Docteur Ronald Laroche, coordonnateur de la coalition Mains propres, dénonce l’échec du Conseil présidentiel de transition (CPT) à la tête du pays. Selon lui, pour éviter qu’Haïti ne sombre dans une nouvelle crise, il est impératif d’organiser des élections présidentielles et de remplacer le Premier ministre, afin de ne pas replonger dans une nouvelle transition après le 7 février 2026.
Dans une interview accordée au quotidien Le National, Ronald Laroche rappelle que les 20 partis politiques réunis au sein de la coalition Mains propres s’opposent à toute nouvelle transition. Après celle dirigée par l’ancien Premier ministre Ariel Henry, puis l’actuelle conduite par les membres du CPT — en place depuis plus de dix mois sans résultats tangibles —, la population continue de réclamer de meilleures conditions de vie, de la stabilité et la paix.
« Le CPT est un échec. Ses membres ne s’occupent que de leurs intérêts personnels. C’est une catastrophe pour le pays. Nous demandons avec force une alternative qui ne débouche pas sur le chaos, la division ou une guerre civile. Tout le monde souhaite le départ du CPT, mais personne ne voit clairement par quoi le remplacer. Il faut un changement dans le respect de l’ordre républicain », a-t-il déclaré.
Concernant les propositions de certains acteurs en faveur d’un juge de la Cour de cassation à la tête d’un nouveau gouvernement de transition, le coordonnateur de la coalition estime qu’une telle solution ne ferait qu’accentuer les divisions. Chaque secteur, selon lui, voudrait imposer son propre juge, ce qui risquerait de provoquer de nouvelles crises et de répéter les mêmes erreurs. « Il ne doit pas y avoir de nouvelle transition pour remplacer la transition actuelle », a averti le docteur Laroche, plaidant plutôt pour des élections permettant l’arrivée d’un président élu capable de renforcer les institutions régaliennes.
La coalition Mains propres avance trois revendications principales pour la fin du mandat du CPT :
1. La mise en place d’un organe de contrôle chargé de superviser les actions des conseillers afin de garantir la transparence et une gestion ordonnée.
2. L’écartement des trois membres du CPT impliqués dans le scandale de corruption à la BNC, afin de rétablir un climat de confiance et de stabilité, condition essentielle au retour de la sécurité et de la bonne gouvernance.

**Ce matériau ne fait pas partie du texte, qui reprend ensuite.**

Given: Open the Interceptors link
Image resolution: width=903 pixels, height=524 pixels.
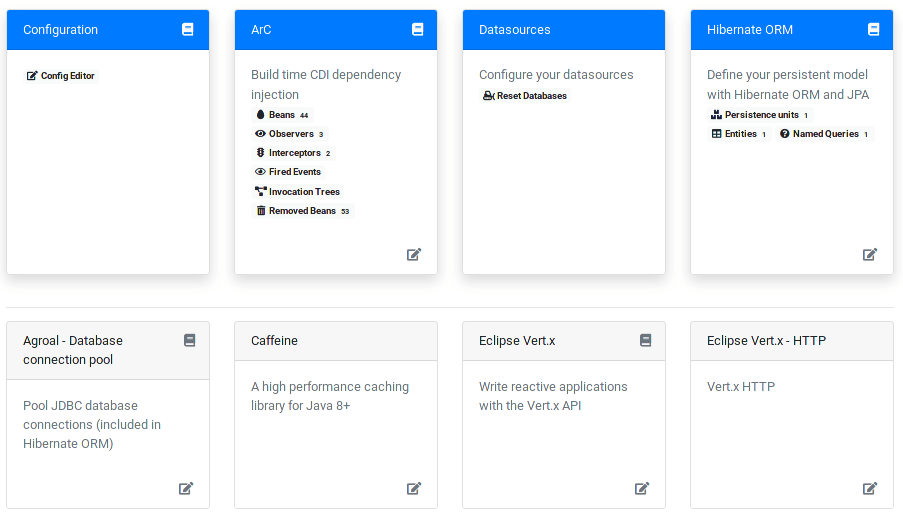Looking at the screenshot, I should [293, 153].
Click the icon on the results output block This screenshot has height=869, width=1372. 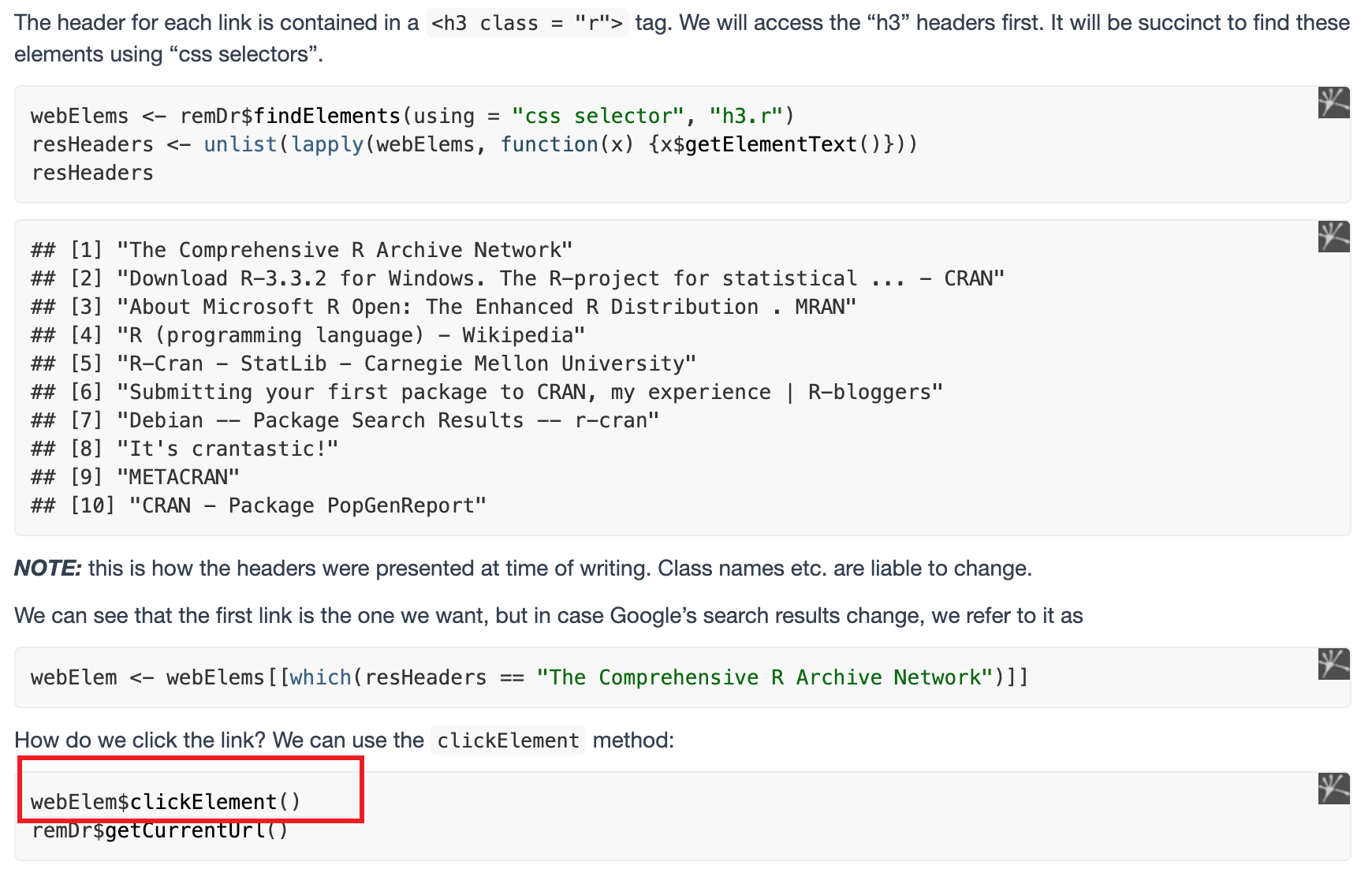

3. La formation d’un « gouvernement de guerre » dont la priorité serait la lutte contre les gangs, en mobilisant toutes les forces de l’ordre pour reprendre le contrôle du territoire.
Pour que des élections crédibles puissent avoir lieu, Ronald Laroche insiste sur la nécessité d’un Conseil électoral provisoire (CEP) fiable et légitime, capable d’inspirer confiance. La sécurité, selon lui, doit constituer la première priorité, afin de créer un climat favorable à la reprise des activités dans les cinq mois restants. Le coordonnateur de la coalition conclut que des élections présidentielles doivent impérativement se tenir avant le 7 février 2026 pour remplacer le CPT, restaurer la stabilité et éviter une nouvelle transition politique.